10.5 Notices. Any notice or other communication required or permitted under this Agreement and intended to have legal effect must be given in writing to the other party at the physical and/or email address set forth in the initial Order Form (each party may change its address from time to time upon written notice to the other party of the new address). Notices will be deemed to have been given upon receipt (or when delivery is refused) and may be (a) delivered personally, (b) sent via certified mail (return receipt requested), (c) sent via email, cable, telegram, telex, telecopier, fax (all with confirmation of receipt) or (d) sent by recognized air courier service.

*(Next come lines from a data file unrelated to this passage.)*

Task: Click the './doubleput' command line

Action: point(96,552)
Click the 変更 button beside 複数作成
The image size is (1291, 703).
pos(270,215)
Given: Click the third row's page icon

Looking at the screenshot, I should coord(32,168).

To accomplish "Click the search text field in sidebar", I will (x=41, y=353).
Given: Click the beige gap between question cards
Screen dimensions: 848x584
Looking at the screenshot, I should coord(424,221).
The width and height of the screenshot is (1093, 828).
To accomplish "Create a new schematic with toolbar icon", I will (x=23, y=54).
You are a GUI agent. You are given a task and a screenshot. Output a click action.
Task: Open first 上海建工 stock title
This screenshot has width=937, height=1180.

10.6 Severability and Waiver. In the event that any provision of this Agreement is held to be invalid or unenforceable, the valid or enforceable portion thereof and the remaining provisions of this Agreement will remain in full force and effect. Any waiver or failure to enforce any provision of this Agreement on one occasion will not be deemed a waiver of any other provision or of such provision on any other occasion. All waivers must be in writing. Other than as expressly stated herein, the remedies provided herein are in addition to, and not exclusive of, any other remedies of a party at law or in equity.
10.7 Relationship of the Parties. The parties to this Agreement are independent contractors, and no agency, partnership, franchise, joint venture or employee-employer relationship is intended or created by this Agreement.
10.8 Entire Agreement. This Agreement, together with any related Order Forms is the entire understanding and agreement of the parties, and supersedes any and all previous and contemporaneous understandings, agreements, proposals or representations, written or oral, between the parties, as to the subject matter hereof. Only a writing signed by both parties may modify it.